• Exercise description: Write the entries out again. Each one must match exactly.

++++ Dataset ++++

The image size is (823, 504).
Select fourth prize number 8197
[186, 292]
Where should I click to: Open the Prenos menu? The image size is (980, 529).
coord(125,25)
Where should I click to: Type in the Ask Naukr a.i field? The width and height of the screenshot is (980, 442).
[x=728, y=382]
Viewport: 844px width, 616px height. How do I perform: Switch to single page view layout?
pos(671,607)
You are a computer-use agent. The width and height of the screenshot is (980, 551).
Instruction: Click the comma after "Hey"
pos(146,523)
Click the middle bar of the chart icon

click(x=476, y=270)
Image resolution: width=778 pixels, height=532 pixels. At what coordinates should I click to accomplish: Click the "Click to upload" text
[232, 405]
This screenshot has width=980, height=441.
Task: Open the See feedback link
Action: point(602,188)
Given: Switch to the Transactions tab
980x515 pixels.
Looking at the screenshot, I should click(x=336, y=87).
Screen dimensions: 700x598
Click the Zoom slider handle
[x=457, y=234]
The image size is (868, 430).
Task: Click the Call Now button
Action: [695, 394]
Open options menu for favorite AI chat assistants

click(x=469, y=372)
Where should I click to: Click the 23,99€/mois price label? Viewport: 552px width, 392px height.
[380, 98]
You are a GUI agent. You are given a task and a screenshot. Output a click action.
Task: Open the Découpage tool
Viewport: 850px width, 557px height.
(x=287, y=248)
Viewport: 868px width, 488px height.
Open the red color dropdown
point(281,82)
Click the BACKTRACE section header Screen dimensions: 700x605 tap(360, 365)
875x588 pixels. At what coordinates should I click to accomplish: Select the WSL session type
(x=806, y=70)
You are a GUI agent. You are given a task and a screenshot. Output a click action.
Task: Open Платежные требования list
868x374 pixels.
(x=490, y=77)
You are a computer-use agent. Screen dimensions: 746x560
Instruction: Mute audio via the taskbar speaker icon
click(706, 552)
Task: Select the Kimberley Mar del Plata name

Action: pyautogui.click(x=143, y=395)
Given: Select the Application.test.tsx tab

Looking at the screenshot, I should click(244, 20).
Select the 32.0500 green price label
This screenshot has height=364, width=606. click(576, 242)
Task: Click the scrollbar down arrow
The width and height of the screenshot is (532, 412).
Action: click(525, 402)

++++

• Result of the exercise:
The image size is (823, 504).
Select fourth prize number 8197
[186, 292]
Where should I click to: Open the Prenos menu? The image size is (980, 529).
coord(125,25)
Where should I click to: Type in the Ask Naukr a.i field? The width and height of the screenshot is (980, 442).
[x=728, y=382]
Viewport: 844px width, 616px height. How do I perform: Switch to single page view layout?
pos(671,607)
You are a computer-use agent. The width and height of the screenshot is (980, 551).
Instruction: Click the comma after "Hey"
pos(146,523)
Click the middle bar of the chart icon

click(x=476, y=270)
Image resolution: width=778 pixels, height=532 pixels. At what coordinates should I click to accomplish: Click the "Click to upload" text
[232, 405]
This screenshot has width=980, height=441.
Task: Open the See feedback link
Action: point(602,188)
Given: Switch to the Transactions tab
980x515 pixels.
Looking at the screenshot, I should click(x=336, y=87).
Screen dimensions: 700x598
Click the Zoom slider handle
[x=457, y=234]
The image size is (868, 430).
Task: Click the Call Now button
Action: [695, 394]
Open options menu for favorite AI chat assistants

click(x=469, y=372)
Where should I click to: Click the 23,99€/mois price label? Viewport: 552px width, 392px height.
[380, 98]
You are a GUI agent. You are given a task and a screenshot. Output a click action.
Task: Open the Découpage tool
Viewport: 850px width, 557px height.
(x=287, y=248)
Viewport: 868px width, 488px height.
Open the red color dropdown
point(281,82)
Click the BACKTRACE section header Screen dimensions: 700x605 tap(360, 365)
875x588 pixels. At what coordinates should I click to accomplish: Select the WSL session type
(x=806, y=70)
You are a GUI agent. You are given a task and a screenshot. Output a click action.
Task: Open Платежные требования list
868x374 pixels.
(x=490, y=77)
You are a computer-use agent. Screen dimensions: 746x560
Instruction: Mute audio via the taskbar speaker icon
click(706, 552)
Task: Select the Kimberley Mar del Plata name

Action: pyautogui.click(x=143, y=395)
Given: Select the Application.test.tsx tab

Looking at the screenshot, I should click(244, 20).
Select the 32.0500 green price label
This screenshot has height=364, width=606. click(576, 242)
Task: Click the scrollbar down arrow
The width and height of the screenshot is (532, 412).
Action: click(525, 402)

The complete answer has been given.